START TEXT

Thanks to the hospitality of the Perry family of Toronto, Nicole and I were able to spend a week in their very cool old house in Cotignac, in the south of France, in August of 2000. (Thanks to my overactive imagination and the sheer oldness of the house I enjoyed several terrified nights there, but that's not really relevant here.)
Others might have simply eaten cheese
After I first read about Marshal Ney in The Oxford Book of Military Anecdotes I decided that Empress of Asia could use a character who, like me, thought the marshal was incredibly cool, and it followed that such a character, like Ney, would be French. Nicole and I had only ended up in France because the Perrys had offered us such a great place to stay, but all the same I was keyed up to compile local details that might flesh the character out -- the details of home that Michel could dwell on in a Southeast Asian prison camp.
A journal excerpt (the original of which is incredibly hard to read)
"August 28. Packed up the green bag with water, camera, Let's Go, cookies, sunscreen for proposed trip by car to Brignoles, 20km/30 minutes away, and possibly by train from there to Aix/Arles/
"There's a station in Brignoles but we had no idea of schedules. On the road by 8:45, a beautiful morning, vineyards, farms, hillsides, tawny-coloured brick. In Brignoles we found the station on a strangely-deserted tree-lined boulevard. I asked the lady haltingly if there were any trains to Marseilles or Aix and she said there weren't any trains from there, period, and I tended to believe her since there was no way to get from the office to the platform.

END TEXT
START DATA EXTRACT

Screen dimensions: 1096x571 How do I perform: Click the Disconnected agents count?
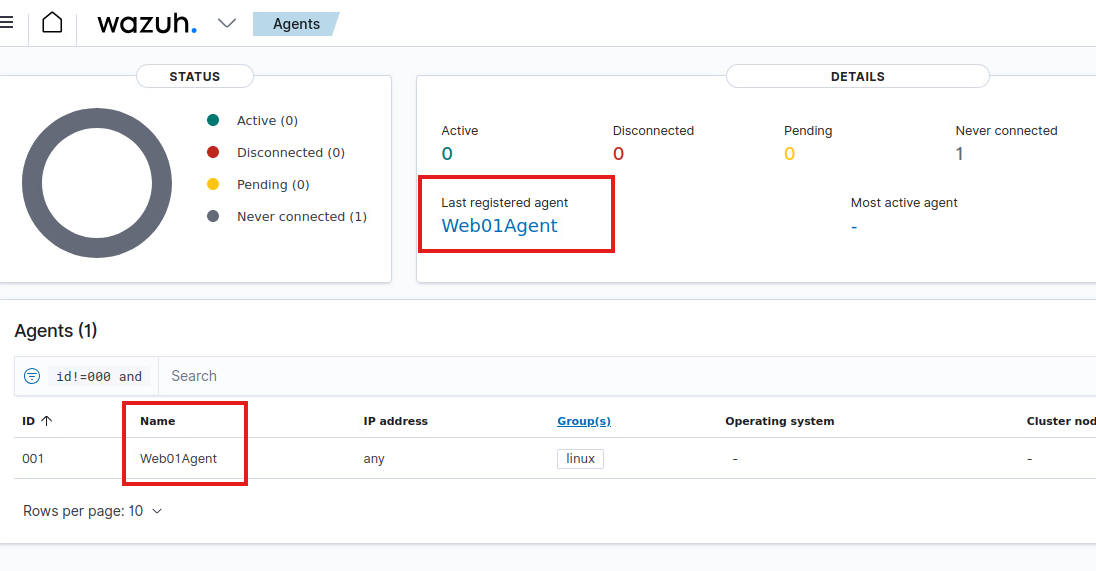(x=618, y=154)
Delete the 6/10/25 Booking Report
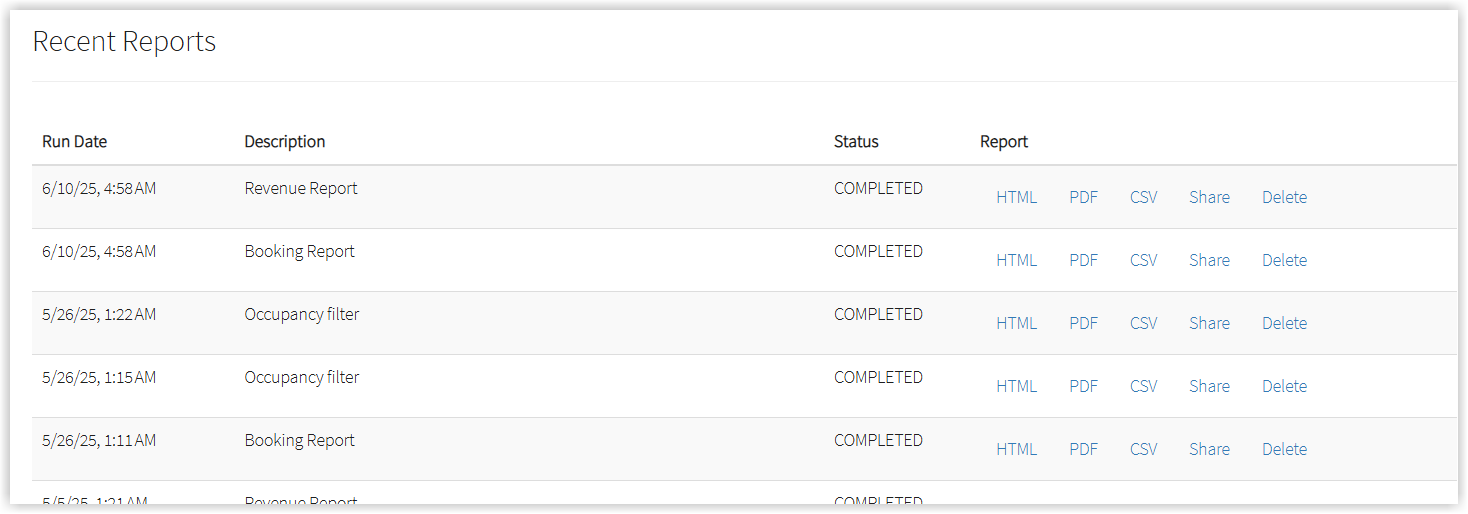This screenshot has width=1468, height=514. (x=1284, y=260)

END DATA EXTRACT

__REQUIREMENT__:
Write out the entire text about the stay in Cotignac word for word. The data has no connection to the text about the stay in Cotignac.

__OUTPUT OF THE TASK__:
Thanks to the hospitality of the Perry family of Toronto, Nicole and I were able to spend a week in their very cool old house in Cotignac, in the south of France, in August of 2000. (Thanks to my overactive imagination and the sheer oldness of the house I enjoyed several terrified nights there, but that's not really relevant here.)
Others might have simply eaten cheese
After I first read about Marshal Ney in The Oxford Book of Military Anecdotes I decided that Empress of Asia could use a character who, like me, thought the marshal was incredibly cool, and it followed that such a character, like Ney, would be French. Nicole and I had only ended up in France because the Perrys had offered us such a great place to stay, but all the same I was keyed up to compile local details that might flesh the character out -- the details of home that Michel could dwell on in a Southeast Asian prison camp.
A journal excerpt (the original of which is incredibly hard to read)
"August 28. Packed up the green bag with water, camera, Let's Go, cookies, sunscreen for proposed trip by car to Brignoles, 20km/30 minutes away, and possibly by train from there to Aix/Arles/
"There's a station in Brignoles but we had no idea of schedules. On the road by 8:45, a beautiful morning, vineyards, farms, hillsides, tawny-coloured brick. In Brignoles we found the station on a strangely-deserted tree-lined boulevard. I asked the lady haltingly if there were any trains to Marseilles or Aix and she said there weren't any trains from there, period, and I tended to believe her since there was no way to get from the office to the platform.